At the World Congress of Gastroenterology in September, I had the opportunity to debate the benefits of a 'top-down' approach to the treatment of Crohn's disease, beginning with biologic (anti-tumor necrosis factor [TNF]) therapy, versus our current 'step-up' algorithms, which initiate treatment with conventional agents and defer biologic therapy until patients declare themselves refractory to aminosalicylates, corticosteroids or immunosuppressants.

I took an evidence-based approach to the data and made several proposals. First, that the natural history of Crohn's disease and its evolution to strictures or fistulae necessitating surgical resection has not been altered by conventional treatment. Second, that anti-TNF therapy is effective even when the disease is refractory to conventional approaches. Third, that the primary costs related to hospitalization and surgery are reduced when patients are given anti-TNF therapy. Finally, I proposed that there are fewer adverse events with anti-TNF therapy than with corticosteroids.

Evidence from rheumatoid arthritis studies supports early intervention with biologic therapies, showing that it can prevent the appearance or progression of joint erosions. Studies are now underway to evaluate the earlier introduction of biologic anti-TNF therapy for Crohn's disease.
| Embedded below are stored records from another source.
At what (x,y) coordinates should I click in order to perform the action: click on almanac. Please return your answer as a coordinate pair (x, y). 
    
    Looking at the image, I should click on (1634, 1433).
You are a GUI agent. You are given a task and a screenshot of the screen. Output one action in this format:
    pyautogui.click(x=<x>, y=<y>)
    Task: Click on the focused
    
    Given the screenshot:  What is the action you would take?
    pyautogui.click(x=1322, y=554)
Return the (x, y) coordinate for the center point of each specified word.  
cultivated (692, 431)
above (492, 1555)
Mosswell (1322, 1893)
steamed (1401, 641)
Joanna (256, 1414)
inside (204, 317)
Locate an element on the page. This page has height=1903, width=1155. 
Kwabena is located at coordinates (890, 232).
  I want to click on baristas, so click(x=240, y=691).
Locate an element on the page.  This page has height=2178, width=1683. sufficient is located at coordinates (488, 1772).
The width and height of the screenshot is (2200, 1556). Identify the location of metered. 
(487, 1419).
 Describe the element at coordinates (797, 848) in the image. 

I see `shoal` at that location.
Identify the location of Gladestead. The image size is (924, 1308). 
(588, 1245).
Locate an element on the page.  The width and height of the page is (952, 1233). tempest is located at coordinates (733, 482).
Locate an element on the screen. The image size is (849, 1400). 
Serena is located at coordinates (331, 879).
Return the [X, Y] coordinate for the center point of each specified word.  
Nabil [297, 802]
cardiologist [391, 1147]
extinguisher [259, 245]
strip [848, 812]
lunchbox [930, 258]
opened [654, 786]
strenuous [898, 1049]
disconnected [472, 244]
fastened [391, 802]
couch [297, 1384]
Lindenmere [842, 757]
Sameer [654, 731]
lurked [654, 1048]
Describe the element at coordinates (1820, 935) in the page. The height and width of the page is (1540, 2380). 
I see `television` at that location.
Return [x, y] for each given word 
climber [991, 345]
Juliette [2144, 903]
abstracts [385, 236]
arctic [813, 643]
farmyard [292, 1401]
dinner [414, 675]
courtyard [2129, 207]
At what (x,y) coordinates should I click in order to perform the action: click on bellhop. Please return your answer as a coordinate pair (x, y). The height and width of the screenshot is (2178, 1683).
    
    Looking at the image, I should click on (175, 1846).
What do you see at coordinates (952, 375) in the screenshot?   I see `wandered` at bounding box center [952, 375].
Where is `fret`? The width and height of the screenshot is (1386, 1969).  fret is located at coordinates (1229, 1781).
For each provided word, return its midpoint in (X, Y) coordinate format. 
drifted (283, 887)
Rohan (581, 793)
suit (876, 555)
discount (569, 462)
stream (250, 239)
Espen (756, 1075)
The argument for reversing our current therapeutic pyramids for both Crohn's disease and ulcerative colitis seems to be compelling. Despite the 'evidence', however, I don't really believe that we are ready to accept an indiscriminate top-down approach. There are two conceptual reasons why we should hesitate to reverse the therapeutic pyramids for the treatment of inflammatory bowel disease.

I don't really believe that we are ready to accept an indiscriminate top-down approach

The first reason is the need to provide evidence of real 'disease modification'. Our rheumatology colleagues have the advantage of demonstrating radiographic evidence for prevention or progression of joint erosions. We have no such 'end-points' for Crohn's disease. We are currently relying on the surrogate effects of 'mucosal healing' (which is still ill-defined) on hospitalization, surgery and quality-of-life end-points over 1 year, while strictures and fistulae can evolve over decades.

The second reason, and one that is very important, is that of patient selection. While we can describe the average evolution of Crohn's disease from inflammatory changes to transmural complications, these do not progress in all patients. Indeed, excluding patients seen in tertiary referral centers, less than half of patients with Crohn's disease ever require corticosteroid therapy; a group one would, therefore, be hesitant to initiate on biologic therapy without more evidence of its safety and efficacy.

In an era of evidence-based medicine we must therefore be able to apply the data (using a colleague's phrase) to where the “rubber meets the road”. In other words, we must be able to apply the evidence to specific patient subgroups, or better still, individual patients. Unfortunately, our evidence base is often insufficient to allow such discrimination. Even in relatively large clinical trials in inflammatory bowel disease, the heterogeneity of the disease, limitations of our current end-points, and insufficient sample sizes for subgroup analyses preclude the application of data to many disease scenarios, including patients with mild disease.

At present, therefore, if we presume innocence—mild, non-progressive disease—we should hold off on a top-down approach. If, however, we presume guilt—refractory or progressive disease—a more aggressive attempt at disease modification is warranted. For these reasons, we should focus our attention on definitions of disease modification and the identification of predictive factors of disease progression.